> _Work to do_
#1 According to the call transcript, what share of total AuM does Dieter Enkelmann say comes from Asia?
#2 Copy the call transcript verbatim, everything from "[Indiscernible]. I have" down to "you going forward?".

> _Passage shown_
Begin

Thank you, Peter Casanova, Kepler Cheuvreux. Quick clarification, Boris you mentioned the two whole markets and if I understood correctly, Switzerland and Asia together make roughly 40% of total AuM?

Dieter Enkelmann

Yes, that’s slightly less, yes. So, Asia is between 20% and 25% and then you can deduct how much Switzerland is.

Peter Casanova

Okay, thank you very much. And another one on the tax rate, having benefits little bit of our lower tax rate this year. Now, if you go into the new growth phase, I would expect that you make mainly growth outside of Switzerland or in high tax regions. Would that mean that we should assume a rising tax rate over time?

Dieter Enkelmann

No, I would expect that the tax rate in the foreseeable future is between 16%, 17% and then it can go a bit up, depending as you say Peter, where we make the profit. But both Hong Kong and Singapore have a lower tax rate than Switzerland. Currency, where we have more business as we have there, the U.K. business booked is also much lower than Switzerland. And we have tax carry-forwards in Germany where we might even on the legal entity base move to profitability into coming years. And then also we have large tax loss carry-forwards in the U.K. that should support this.

Boris Collardi

It’s not by design that we’re trying not to make money where the tax rate is higher and we make money, I mean, that’s just by virtue of how our business is directed now. And I think in terms of profit incremental, what we’re seeing coming from Asia is at a lower tax rate just simply because taxes are in Hong Kong and Singapore lower than they are in Switzerland.

Unidentified Analyst

[Indiscernible]. I have three questions. First, is there any consequence out of the U.S. tax case regarding bonuses or persons? Second, is there any risk in European country in taxes, let’s say in Germany you made a deal, is there any risk in France or somewhere else?

And third, a personal question to Mr. Collardi. You’re now into your seventh year as CEO of Julius Baer. What can motivate you going forward?

End

> _Given information_
Begin

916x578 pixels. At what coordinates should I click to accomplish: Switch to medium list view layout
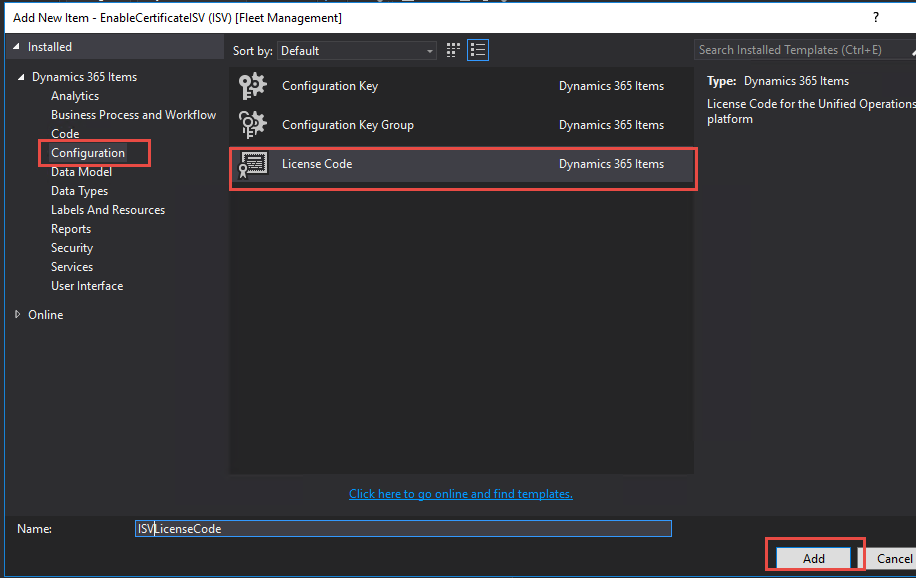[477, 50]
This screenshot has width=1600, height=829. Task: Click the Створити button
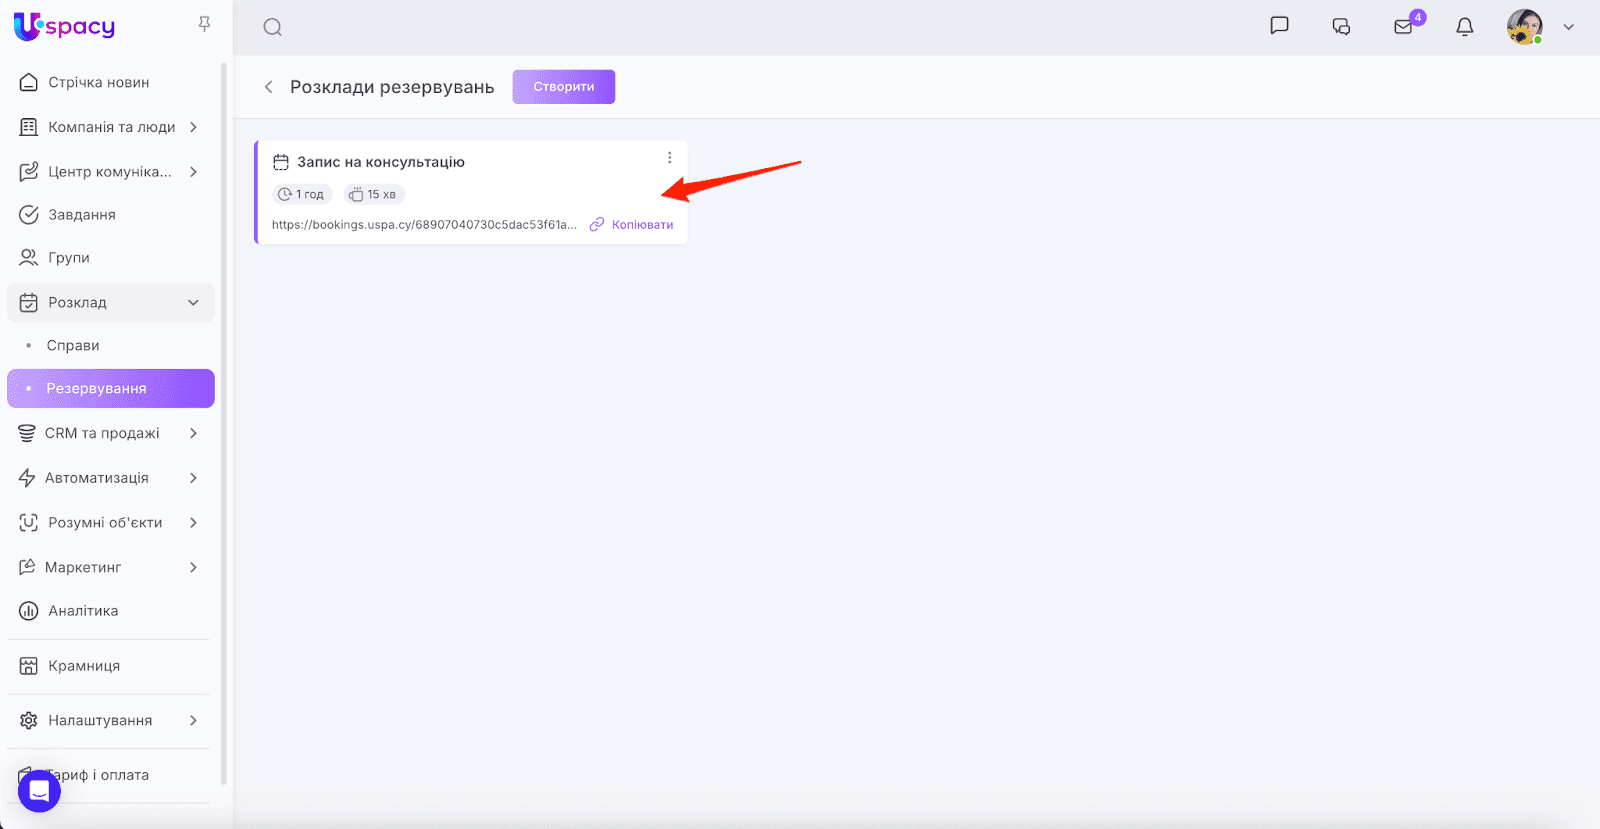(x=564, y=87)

End

> _Answer set_
#1 Between 20% and 25%.

#2
[Indiscernible]. I have three questions. First, is there any consequence out of the U.S. tax case regarding bonuses or persons? Second, is there any risk in European country in taxes, let’s say in Germany you made a deal, is there any risk in France or somewhere else?

And third, a personal question to Mr. Collardi. You’re now into your seventh year as CEO of Julius Baer. What can motivate you going forward?